• Short exercise: Count the lines below that contain the word "header". Reply with the number alone.

• Source records:
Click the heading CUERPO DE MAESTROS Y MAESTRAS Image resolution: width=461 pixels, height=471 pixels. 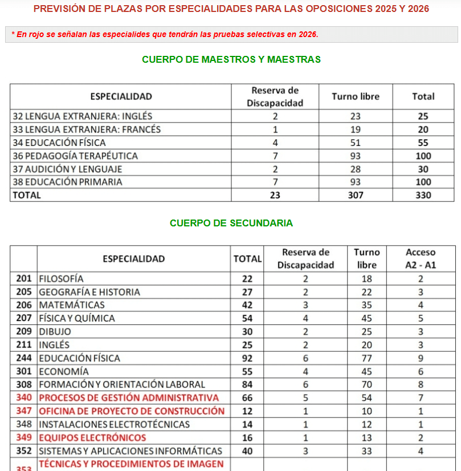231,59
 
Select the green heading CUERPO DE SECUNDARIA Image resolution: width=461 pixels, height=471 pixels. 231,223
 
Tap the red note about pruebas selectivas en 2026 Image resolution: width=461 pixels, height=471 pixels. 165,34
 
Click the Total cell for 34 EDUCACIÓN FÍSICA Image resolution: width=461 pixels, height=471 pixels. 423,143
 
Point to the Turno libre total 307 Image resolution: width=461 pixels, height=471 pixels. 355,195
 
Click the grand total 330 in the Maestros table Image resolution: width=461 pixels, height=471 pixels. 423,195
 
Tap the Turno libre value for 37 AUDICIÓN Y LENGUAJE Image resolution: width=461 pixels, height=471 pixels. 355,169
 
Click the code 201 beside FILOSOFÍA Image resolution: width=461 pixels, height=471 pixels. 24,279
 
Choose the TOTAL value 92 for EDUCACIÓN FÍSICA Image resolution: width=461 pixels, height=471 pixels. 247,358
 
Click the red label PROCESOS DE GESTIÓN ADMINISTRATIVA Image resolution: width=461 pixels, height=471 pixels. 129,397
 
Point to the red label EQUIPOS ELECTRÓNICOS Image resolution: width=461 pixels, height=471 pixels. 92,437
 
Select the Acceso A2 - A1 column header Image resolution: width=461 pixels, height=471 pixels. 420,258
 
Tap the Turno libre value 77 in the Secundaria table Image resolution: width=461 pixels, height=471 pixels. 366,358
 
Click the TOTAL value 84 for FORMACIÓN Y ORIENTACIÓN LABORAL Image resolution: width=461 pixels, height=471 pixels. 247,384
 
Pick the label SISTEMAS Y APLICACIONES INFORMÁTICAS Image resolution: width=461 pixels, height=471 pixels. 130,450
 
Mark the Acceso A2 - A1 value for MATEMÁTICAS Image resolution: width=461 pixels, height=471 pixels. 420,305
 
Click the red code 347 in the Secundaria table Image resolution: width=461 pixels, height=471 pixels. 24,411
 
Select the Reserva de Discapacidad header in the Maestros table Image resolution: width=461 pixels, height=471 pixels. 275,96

==

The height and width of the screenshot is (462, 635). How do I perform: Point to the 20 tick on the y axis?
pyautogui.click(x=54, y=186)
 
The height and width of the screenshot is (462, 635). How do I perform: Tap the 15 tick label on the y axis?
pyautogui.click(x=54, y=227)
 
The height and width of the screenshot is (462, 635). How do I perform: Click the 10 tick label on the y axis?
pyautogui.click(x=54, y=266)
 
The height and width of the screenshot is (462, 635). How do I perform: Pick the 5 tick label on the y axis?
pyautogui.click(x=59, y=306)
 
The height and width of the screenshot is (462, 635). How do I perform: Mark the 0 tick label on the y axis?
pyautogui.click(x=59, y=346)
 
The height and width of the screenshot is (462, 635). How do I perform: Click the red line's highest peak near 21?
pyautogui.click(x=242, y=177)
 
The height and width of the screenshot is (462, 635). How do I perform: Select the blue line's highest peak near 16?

==

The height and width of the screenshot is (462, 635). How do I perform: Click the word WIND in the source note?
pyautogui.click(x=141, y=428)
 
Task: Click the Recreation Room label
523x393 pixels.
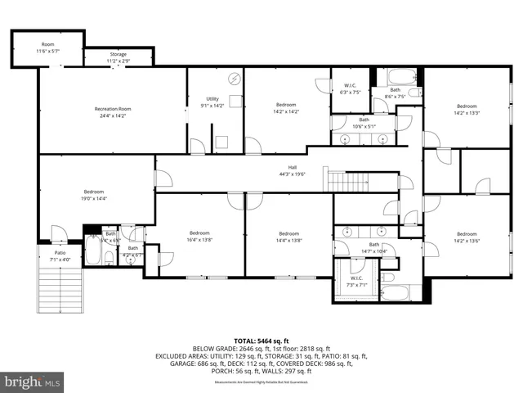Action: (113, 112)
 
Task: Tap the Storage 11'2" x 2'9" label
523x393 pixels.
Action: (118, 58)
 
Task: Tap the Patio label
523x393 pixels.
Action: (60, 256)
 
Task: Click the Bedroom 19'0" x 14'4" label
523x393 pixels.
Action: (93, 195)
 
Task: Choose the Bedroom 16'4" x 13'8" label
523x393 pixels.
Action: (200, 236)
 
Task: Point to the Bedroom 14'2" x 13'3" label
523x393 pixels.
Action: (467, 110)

• Problem solution: 2